• **RECORDS SUPPLIED**:
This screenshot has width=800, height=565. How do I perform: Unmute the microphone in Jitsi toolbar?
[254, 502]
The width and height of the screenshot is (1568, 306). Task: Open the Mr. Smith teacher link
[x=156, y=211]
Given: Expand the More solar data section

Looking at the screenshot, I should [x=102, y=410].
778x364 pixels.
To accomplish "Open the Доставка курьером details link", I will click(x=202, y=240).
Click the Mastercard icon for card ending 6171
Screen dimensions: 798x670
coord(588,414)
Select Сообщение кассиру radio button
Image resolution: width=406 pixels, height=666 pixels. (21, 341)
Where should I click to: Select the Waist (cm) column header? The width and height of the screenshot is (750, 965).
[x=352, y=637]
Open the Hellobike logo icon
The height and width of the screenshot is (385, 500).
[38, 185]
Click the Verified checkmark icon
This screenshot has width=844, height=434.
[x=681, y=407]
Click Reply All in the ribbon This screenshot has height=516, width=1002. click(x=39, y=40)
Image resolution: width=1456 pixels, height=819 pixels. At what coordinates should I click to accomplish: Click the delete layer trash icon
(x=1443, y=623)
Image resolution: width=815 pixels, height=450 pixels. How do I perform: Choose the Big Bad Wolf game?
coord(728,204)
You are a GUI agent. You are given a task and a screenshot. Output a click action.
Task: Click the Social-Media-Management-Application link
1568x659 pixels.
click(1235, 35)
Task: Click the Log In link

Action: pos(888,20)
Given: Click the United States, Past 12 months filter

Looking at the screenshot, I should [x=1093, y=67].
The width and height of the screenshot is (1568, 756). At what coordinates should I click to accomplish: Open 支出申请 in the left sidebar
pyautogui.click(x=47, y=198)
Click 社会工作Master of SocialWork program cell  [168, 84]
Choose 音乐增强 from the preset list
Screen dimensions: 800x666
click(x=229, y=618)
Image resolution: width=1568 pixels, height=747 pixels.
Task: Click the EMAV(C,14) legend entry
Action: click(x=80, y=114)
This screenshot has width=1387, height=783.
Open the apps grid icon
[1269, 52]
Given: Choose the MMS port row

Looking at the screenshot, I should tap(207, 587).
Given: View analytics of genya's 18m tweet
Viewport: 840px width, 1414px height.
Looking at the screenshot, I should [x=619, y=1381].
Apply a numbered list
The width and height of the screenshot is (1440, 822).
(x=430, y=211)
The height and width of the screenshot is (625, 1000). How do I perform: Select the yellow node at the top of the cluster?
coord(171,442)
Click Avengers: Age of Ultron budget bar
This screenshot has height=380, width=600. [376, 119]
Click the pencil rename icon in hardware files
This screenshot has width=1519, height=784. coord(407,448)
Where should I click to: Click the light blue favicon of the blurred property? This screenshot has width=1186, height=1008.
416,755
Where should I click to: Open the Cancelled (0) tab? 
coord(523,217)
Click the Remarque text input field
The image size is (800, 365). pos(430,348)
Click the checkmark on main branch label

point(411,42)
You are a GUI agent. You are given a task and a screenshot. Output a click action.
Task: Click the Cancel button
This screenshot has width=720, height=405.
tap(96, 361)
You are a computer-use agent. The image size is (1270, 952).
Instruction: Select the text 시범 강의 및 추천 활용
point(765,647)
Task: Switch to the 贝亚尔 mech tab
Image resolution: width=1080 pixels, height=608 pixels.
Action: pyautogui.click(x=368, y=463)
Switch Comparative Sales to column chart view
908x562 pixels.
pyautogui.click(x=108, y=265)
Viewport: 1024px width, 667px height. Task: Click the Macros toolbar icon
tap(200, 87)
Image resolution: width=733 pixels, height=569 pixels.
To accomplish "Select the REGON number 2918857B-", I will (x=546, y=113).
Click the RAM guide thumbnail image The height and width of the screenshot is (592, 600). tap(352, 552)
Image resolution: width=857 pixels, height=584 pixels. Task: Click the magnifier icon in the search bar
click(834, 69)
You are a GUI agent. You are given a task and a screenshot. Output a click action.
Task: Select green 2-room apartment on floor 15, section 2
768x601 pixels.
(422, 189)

• **TASK INSTRUCTIONS**:
Please copy the lines above from the line with "778x364 pixels." up to and including the line with "Click Reply All", exactly as written and with nothing else.

• **RESPONSE**:
778x364 pixels.
To accomplish "Open the Доставка курьером details link", I will click(x=202, y=240).
Click the Mastercard icon for card ending 6171
Screen dimensions: 798x670
coord(588,414)
Select Сообщение кассиру radio button
Image resolution: width=406 pixels, height=666 pixels. (21, 341)
Where should I click to: Select the Waist (cm) column header? The width and height of the screenshot is (750, 965).
[x=352, y=637]
Open the Hellobike logo icon
The height and width of the screenshot is (385, 500).
[38, 185]
Click the Verified checkmark icon
This screenshot has width=844, height=434.
[x=681, y=407]
Click Reply All in the ribbon This screenshot has height=516, width=1002. click(x=39, y=40)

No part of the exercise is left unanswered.